Here is my definition of dissent:  Dissent is thoughtful and clearly enunciated. Dissent is at its strongest when it rises above personal agenda.  It is a well-constructed statement or activity that can be equally understood by all members of our non-profit arts society.  It resonates.  Although the seed of dissent is often planted in personal frustration, it grows beyond that.  Dissent is generous. Dissent is brave.   

But dissent could also alienate funders. There is even a chance that it might alienate colleagues.  Historically it’s been good behavior and cooperation that have met with fundraising and professional success. I teach this to fundraising students: read the guidelines, follow the rules, don’t argue with funders and be gracious, be supportive, build relationships and don’t burn bridges.  And I know that that’s good advice for young people entering the field.  I know that this is the best way to build credibility as well as contributed revenue.  But these fundraising strategies have been over-embraced and have in many ways defined the entire non-profit sector.  And let’s face it, cultural strategies based on public relations’ tenets are not likely to produce a healthy arts society that fosters honest communication and open pubic debate.  It’s not surprising that this inability and/or unwillingness to engage in dissent has created a static nonprofit arts society.

 Where do we begin?

The two most prominent participants in nonprofit arts society are 1) funders, comprised of government, foundation and corporate giving professionals and 2) arts groups. 

Funders hold the power in our nonprofit society; they impact programming choices in arts groups and, at times, even curatorial content.  Funders set policy around board tables and in consultation with leaders of arts institutions who have the most to lose from non-cooperation and honest communication.  And nonprofits follow along because if they don’t they lose funding and that feels punitive.  Because it is punitive.

So to funders, I recommend that you stop believing you have or can have all the answers.  This is impossible because you don’t have all the information.  You should ask more questions, do less talking and consider ways in which you can encourage and support honest dialogue.  Consider using service organizations as neutral filters.

To arts groups, the most direct and powerful communication tool you have is the grant application.  Grant applications are letters.

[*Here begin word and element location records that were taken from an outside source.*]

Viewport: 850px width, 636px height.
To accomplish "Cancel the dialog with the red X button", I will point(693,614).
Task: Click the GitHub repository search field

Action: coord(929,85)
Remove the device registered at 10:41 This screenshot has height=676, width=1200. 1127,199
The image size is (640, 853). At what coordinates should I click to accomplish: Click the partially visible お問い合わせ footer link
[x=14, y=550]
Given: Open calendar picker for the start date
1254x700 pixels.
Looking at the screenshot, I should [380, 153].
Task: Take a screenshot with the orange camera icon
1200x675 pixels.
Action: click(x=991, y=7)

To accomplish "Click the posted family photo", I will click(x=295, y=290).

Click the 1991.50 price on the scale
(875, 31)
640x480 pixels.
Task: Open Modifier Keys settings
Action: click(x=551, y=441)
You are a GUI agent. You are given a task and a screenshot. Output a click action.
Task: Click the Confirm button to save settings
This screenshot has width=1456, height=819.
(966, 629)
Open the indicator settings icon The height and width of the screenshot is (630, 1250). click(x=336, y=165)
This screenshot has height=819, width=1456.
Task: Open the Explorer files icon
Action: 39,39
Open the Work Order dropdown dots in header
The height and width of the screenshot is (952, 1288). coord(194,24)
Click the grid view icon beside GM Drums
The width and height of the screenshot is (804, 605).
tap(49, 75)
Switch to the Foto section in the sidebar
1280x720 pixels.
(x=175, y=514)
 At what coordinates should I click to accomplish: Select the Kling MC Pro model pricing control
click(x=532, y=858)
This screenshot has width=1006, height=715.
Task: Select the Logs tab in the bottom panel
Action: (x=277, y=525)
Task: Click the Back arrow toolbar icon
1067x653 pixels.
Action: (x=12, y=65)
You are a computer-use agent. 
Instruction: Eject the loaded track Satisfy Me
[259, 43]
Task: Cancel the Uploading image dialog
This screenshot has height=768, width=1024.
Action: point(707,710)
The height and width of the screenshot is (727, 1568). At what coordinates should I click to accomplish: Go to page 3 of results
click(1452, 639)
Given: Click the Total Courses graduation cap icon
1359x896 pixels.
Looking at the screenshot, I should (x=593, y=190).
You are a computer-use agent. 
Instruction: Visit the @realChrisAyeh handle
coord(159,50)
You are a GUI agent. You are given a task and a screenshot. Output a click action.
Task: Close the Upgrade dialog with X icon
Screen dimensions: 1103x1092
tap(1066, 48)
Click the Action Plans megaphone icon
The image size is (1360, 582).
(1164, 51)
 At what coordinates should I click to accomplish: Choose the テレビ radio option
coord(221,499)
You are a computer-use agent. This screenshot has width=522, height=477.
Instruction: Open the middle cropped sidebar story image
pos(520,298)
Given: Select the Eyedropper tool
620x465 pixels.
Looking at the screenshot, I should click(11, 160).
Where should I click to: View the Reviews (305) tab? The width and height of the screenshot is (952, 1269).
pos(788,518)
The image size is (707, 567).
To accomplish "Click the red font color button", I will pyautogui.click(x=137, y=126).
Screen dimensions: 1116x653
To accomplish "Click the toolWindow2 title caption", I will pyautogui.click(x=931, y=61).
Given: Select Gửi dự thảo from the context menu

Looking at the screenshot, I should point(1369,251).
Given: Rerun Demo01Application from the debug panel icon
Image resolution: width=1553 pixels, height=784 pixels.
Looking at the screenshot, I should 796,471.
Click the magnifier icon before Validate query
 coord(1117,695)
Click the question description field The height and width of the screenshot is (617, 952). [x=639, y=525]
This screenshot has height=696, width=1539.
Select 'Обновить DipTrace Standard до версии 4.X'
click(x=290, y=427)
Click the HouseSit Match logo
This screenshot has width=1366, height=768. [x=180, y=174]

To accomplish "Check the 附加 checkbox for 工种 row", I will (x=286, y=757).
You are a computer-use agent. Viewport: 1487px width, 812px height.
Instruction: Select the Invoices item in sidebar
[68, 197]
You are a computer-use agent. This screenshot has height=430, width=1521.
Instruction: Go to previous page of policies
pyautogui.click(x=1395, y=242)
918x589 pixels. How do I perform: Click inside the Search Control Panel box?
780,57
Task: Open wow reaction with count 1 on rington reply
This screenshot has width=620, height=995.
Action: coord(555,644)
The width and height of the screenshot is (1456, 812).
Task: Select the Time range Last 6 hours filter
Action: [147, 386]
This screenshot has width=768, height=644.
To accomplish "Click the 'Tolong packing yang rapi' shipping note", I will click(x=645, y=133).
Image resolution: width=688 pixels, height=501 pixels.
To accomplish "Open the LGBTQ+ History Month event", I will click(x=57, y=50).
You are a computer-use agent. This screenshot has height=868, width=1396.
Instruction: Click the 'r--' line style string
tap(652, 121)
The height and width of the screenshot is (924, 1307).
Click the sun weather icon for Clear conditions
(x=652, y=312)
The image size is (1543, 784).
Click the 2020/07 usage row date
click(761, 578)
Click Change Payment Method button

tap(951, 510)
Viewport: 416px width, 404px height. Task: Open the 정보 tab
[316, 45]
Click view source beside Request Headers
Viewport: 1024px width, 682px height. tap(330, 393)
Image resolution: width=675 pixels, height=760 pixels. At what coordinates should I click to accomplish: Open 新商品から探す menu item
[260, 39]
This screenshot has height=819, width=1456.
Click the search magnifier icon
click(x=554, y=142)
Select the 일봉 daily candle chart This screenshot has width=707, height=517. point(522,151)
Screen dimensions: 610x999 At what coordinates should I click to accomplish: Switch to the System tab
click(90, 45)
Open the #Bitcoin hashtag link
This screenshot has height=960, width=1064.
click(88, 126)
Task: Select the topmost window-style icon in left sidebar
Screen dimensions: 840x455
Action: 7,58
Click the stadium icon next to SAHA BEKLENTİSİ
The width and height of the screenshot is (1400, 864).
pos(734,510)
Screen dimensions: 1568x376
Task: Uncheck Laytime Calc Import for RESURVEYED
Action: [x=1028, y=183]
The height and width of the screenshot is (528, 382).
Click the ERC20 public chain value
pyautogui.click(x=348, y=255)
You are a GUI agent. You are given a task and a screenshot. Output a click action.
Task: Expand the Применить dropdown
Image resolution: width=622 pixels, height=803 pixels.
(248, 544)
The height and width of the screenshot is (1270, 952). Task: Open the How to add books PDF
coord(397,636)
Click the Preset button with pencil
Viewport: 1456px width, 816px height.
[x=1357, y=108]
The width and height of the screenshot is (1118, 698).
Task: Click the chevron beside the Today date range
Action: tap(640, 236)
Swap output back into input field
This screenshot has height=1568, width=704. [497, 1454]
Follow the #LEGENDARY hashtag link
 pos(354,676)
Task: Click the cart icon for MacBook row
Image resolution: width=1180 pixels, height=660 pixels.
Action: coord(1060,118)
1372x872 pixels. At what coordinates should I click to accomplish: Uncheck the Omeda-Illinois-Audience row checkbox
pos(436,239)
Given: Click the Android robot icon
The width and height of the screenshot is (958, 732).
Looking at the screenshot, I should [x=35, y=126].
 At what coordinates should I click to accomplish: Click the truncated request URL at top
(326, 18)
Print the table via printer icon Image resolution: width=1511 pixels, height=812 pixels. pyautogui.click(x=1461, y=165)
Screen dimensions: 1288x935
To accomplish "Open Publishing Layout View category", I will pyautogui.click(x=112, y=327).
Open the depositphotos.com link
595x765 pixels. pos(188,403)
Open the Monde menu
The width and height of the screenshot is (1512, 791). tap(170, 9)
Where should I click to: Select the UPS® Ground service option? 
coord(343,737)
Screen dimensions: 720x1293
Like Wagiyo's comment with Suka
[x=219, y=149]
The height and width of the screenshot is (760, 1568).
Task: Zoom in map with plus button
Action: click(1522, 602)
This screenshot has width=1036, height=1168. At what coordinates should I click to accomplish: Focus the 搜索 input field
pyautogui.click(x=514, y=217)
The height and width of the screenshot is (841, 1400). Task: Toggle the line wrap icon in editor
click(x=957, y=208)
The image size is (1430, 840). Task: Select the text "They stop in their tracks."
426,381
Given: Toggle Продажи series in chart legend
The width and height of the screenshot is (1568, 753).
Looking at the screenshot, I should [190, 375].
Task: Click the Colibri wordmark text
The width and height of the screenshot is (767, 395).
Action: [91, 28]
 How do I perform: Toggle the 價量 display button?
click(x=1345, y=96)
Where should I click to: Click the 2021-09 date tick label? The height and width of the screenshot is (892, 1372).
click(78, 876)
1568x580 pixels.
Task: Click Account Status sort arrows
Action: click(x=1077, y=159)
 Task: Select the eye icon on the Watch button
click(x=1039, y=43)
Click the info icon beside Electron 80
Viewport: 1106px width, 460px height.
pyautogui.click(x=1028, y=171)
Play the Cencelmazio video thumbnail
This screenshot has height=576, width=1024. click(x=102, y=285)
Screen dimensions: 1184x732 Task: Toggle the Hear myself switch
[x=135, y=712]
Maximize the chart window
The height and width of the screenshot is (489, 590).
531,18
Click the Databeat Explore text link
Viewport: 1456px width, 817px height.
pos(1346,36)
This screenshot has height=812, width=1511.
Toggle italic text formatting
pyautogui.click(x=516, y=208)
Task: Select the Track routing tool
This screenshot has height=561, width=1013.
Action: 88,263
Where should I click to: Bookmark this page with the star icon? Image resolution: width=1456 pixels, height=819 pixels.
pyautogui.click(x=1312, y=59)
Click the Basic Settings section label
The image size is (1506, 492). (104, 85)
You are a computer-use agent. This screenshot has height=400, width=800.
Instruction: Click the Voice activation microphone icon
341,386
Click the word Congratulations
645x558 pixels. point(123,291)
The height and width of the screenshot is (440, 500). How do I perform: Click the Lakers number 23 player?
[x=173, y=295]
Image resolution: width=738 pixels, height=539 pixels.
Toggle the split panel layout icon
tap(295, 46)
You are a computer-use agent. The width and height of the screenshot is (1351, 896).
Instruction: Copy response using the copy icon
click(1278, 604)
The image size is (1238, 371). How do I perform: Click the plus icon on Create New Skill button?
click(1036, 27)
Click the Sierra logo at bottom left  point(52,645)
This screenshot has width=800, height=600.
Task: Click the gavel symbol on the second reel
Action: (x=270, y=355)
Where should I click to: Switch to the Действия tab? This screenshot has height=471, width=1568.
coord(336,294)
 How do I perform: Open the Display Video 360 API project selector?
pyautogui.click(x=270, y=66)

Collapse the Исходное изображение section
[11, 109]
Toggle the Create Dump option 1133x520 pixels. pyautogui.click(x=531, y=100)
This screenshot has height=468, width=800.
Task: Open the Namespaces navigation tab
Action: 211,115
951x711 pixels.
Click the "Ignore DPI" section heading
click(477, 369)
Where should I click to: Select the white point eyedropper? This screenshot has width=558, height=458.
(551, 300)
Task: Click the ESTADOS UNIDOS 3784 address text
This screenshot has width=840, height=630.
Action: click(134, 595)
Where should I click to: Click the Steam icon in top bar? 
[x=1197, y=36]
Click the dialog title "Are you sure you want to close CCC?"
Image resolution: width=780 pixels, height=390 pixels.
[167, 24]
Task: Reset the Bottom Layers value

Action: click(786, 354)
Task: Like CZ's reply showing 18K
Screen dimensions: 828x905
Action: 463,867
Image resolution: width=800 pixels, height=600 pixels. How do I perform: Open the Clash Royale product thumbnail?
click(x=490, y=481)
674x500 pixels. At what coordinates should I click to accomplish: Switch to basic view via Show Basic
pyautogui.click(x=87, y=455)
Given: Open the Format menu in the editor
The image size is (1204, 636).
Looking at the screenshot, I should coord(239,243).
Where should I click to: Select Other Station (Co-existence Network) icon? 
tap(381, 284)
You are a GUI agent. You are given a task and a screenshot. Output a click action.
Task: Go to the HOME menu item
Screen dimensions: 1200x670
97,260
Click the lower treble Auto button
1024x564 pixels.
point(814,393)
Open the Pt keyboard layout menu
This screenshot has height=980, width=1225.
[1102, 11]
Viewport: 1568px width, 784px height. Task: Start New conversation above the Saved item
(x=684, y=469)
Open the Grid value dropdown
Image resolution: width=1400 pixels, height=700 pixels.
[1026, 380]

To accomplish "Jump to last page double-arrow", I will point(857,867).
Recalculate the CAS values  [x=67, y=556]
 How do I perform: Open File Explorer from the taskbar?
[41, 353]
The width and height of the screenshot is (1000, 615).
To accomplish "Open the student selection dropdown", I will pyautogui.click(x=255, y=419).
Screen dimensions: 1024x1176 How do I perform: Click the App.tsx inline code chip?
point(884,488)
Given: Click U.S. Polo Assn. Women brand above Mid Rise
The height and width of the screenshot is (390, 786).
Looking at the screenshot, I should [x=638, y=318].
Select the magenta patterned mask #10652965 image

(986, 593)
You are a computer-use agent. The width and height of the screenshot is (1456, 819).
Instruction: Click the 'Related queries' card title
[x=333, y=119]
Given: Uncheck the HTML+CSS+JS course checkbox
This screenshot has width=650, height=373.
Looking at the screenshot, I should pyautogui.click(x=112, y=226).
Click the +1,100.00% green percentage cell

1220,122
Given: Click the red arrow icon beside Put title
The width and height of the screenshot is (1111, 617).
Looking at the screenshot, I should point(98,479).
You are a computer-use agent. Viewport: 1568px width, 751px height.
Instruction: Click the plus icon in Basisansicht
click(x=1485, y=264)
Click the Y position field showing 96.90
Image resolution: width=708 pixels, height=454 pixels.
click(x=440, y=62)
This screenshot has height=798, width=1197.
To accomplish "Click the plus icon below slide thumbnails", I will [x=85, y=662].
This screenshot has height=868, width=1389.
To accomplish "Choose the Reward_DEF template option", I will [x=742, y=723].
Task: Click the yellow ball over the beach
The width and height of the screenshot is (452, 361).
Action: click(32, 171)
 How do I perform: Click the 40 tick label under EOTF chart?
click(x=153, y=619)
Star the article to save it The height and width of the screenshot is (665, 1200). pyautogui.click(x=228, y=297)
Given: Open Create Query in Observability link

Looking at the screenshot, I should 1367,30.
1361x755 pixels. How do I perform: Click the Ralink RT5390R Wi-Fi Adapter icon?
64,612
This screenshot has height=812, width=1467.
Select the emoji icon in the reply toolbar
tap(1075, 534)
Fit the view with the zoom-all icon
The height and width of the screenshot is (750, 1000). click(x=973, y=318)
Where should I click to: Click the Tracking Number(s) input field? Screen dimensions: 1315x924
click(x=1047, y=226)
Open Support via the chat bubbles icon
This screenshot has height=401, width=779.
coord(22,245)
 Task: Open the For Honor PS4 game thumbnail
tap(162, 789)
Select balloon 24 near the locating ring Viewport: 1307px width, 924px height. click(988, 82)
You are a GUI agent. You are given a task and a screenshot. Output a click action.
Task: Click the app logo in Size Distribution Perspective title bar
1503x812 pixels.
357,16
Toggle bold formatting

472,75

You can be moderately sure that these letters will be read by funders.   Each one is an opportunity for honest communication.  Every time you modify a project or promise to behave in a particular way or engage in an activity that you do not believe in, in hopes of securing a grant, you are missing an opportunity to tell the truth and help donors understand what is and isn’t relevant to your work.  Every dishonest grant application is another barrier to change.

 If you fear losing grant funding by engaging in honest communication, you can practice by writing honestly to foundations that you suspect won’t fund you anyway. 

Let’s also start by telling the truth to our colleagues.   If we have opinions that question the status quo, let’s speak up. The reaction might be startling at first but in time dissent will become more common and it will open the door to lively debate, deeper engagement, and ultimately change.

 George Satayana put it this way:   “To be interested in the changing of the seasons is a happier state of mind than to be hopelessly in love with spring.”